The Implicit Bargain. African-American elites envision the urban underclass the same way that some La Raza third-generation Latinos view impoverished illegal immigrants from Oaxaca. Social disparities among the poor become arguments for affirmative-action leverage for elites, as if Barack Obama getting into Harvard Law or Lisa Jackson serving as EPA administrator will lower the crime rate in Baltimore or help change attitudes about illegitimacy in Oakland. Until we confess class is a greater barometer of privilege than race, I see no solution to the escalating tensions. How odd that upscale, one-percent African-Americans at NPR, the New York Times, and MSNBC monotonously blast white privilege, as if their own lives are always far more hurtful than those in Appalachia or rural Oklahoma.
Progress is Impossible? Ta-Nehisi Coates writes that he has no affinity with the firemen and police who were incinerated on 911, given his grievances over endemic racism and the inability of blacks to gain parity with the majority due to systematic exclusion, formerly overt, today insidious. Currently, blacks make up about 12% of the population. The president of the United States, the present (and former) attorney general of the United States, the secretary of Transportation, the secretary of Homeland Security, the former head of the Environmental Protection Agency, and the head of NASA are African American. Twenty-one percent of the Postal Service employees are African-American; seventeen percent of the entire federal work force is black. Seventy-eight percent of the NBA are African-American. Sixty-seven percent of NFL players are black. Sixteen percent of the teams have African-American head coaches; twenty-four percent of the teams have black general managers. Has the definition of diversity become that overrepresentation in some areas (the Left’s word, not mine) of African-Americans, based on percentages in the general population, is still diversity, while underrepresentation of blacks in the physics department at Caltech is proof of endemic racism? Or does a physics professor enjoy more perks and money than a NFL general manager?
We are asked to believe that Mr. Coates encounters crippling racism more so than my quite dark, quite accented, and quite turbaned Punjabi neighbor, who lives in a sea of non-Punjabis. We are asked to believe that an entire generation of lower middle-class white and mixed-race Americans who came of age not during Jim Crow and the civil rights movement, but during the half-century of affirmative action and diversity set-asides are guaranteed winning slots in American because of their “white privilege.” When I see the local, broke, and white tire-changer, somehow I don’t think his coming of age in the 1980s was easier than that of Jeh Johnson or Eric Holder.
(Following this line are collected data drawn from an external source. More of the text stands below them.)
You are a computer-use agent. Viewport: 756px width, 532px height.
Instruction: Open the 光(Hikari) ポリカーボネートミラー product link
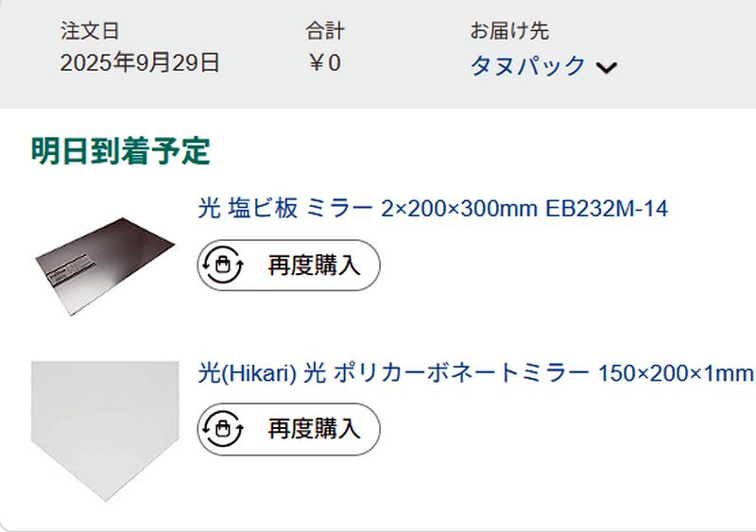coord(475,372)
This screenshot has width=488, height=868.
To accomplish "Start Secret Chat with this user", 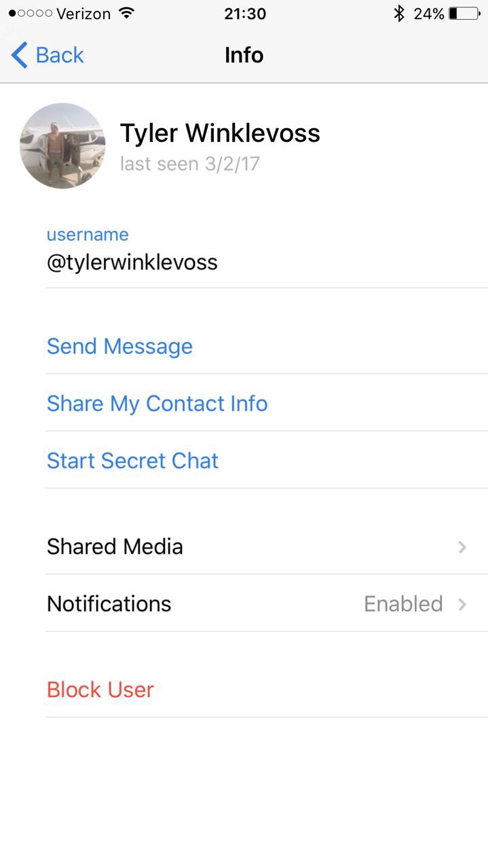I will (x=132, y=460).
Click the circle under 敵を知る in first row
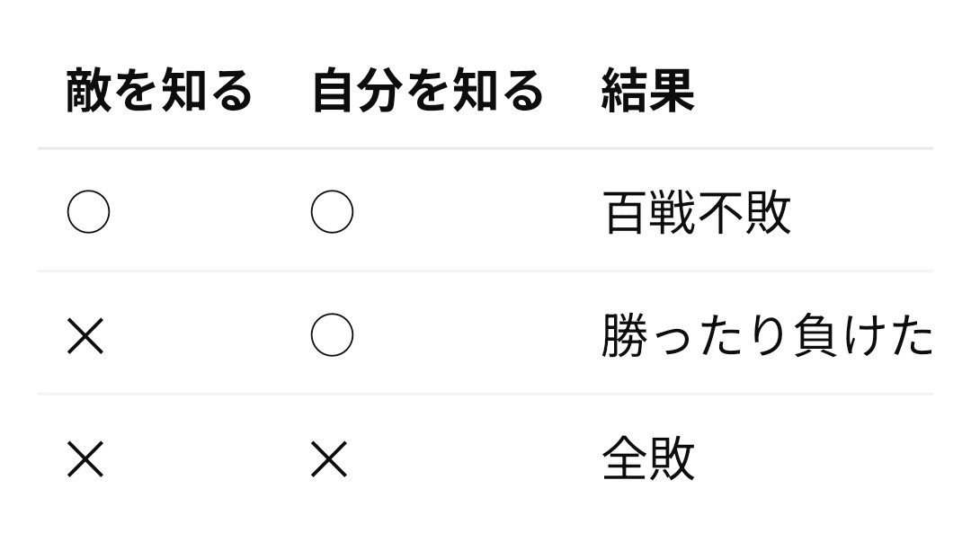Viewport: 971px width, 560px height. click(88, 213)
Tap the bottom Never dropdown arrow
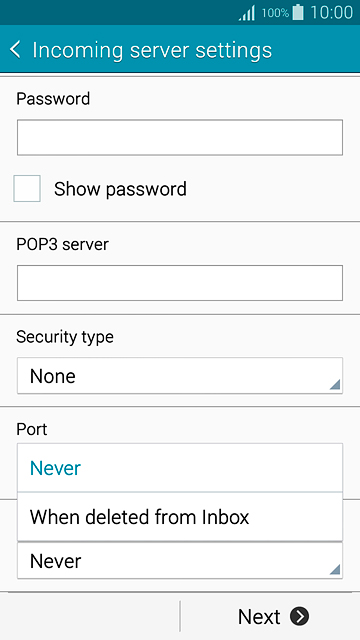This screenshot has height=640, width=360. click(x=335, y=569)
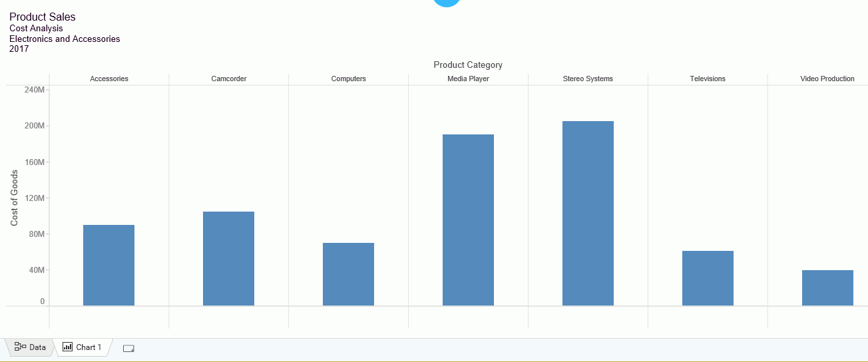
Task: Click the Media Player bar
Action: pos(468,220)

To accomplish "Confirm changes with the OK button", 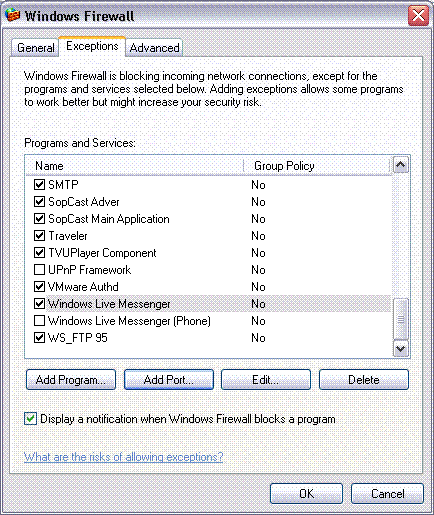I will (x=306, y=494).
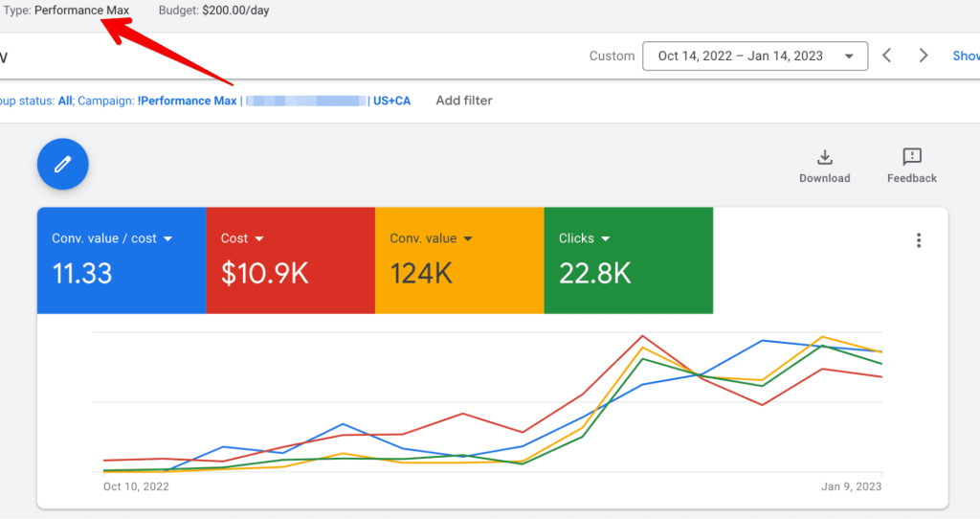Open the date range dropdown
The image size is (980, 519).
pos(754,56)

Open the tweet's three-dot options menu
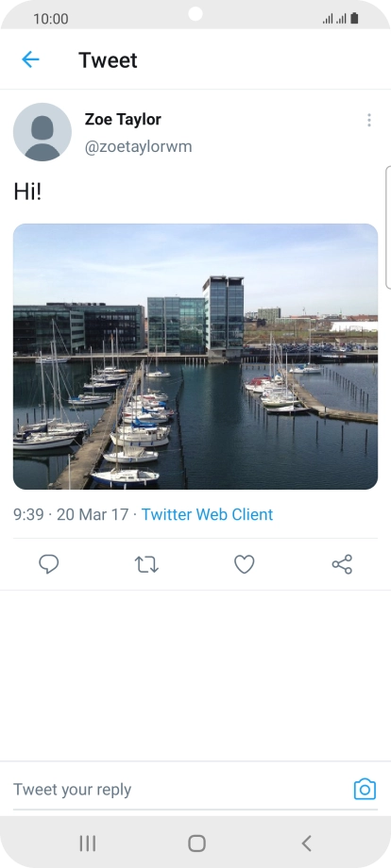[369, 120]
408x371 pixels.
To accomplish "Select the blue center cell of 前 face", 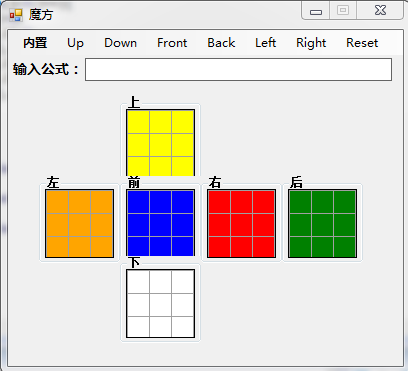I will coord(161,225).
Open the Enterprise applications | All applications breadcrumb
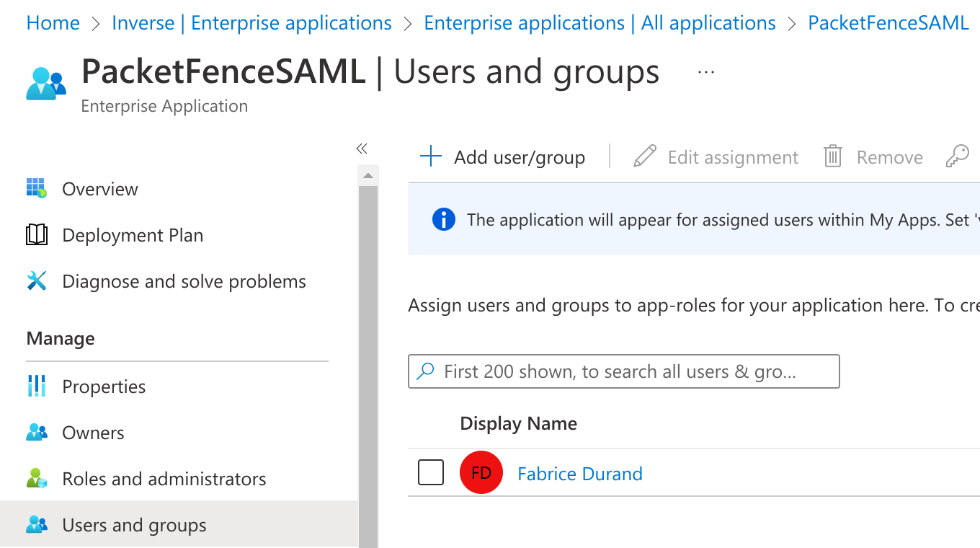Viewport: 980px width, 548px height. 600,22
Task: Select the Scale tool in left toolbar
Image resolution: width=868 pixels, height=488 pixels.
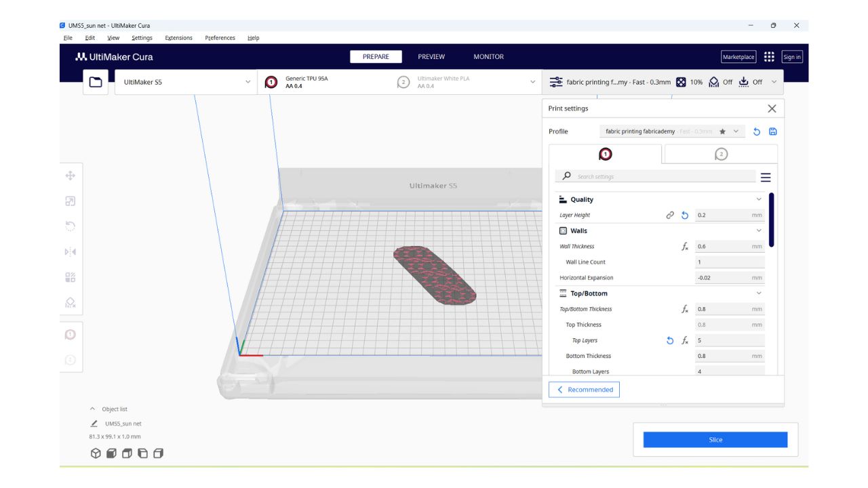Action: point(71,201)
When I see a video in which a privileged young white elite at $65,000-per-year Wellesley or Amherst confesses to “white privilege,” I wonder how many hours he has welded in Tulare or she has done data entry in a carrel in San Jose. Many of our problems derive from black elites feeding off the guilt of compatriot white elites of a like class in a similar landscape, who claim to speak for all whites, as if they shared something when in fact they share nothing much at all. I suspect that more white males feel an affinity, a stronger one based on shared ideas, with Ben Carson than any affinity on the basis of race with Hillary Clinton or John Kerry.
Because of our dishonesty on matters of race and the elite’s use of it for their own privilege, we will see not only little progress, but also much retrogression. Look at the world abroad: anytime a man or woman identifies by race, violence mounts and chaos follows. The times they are a changing — for the worse.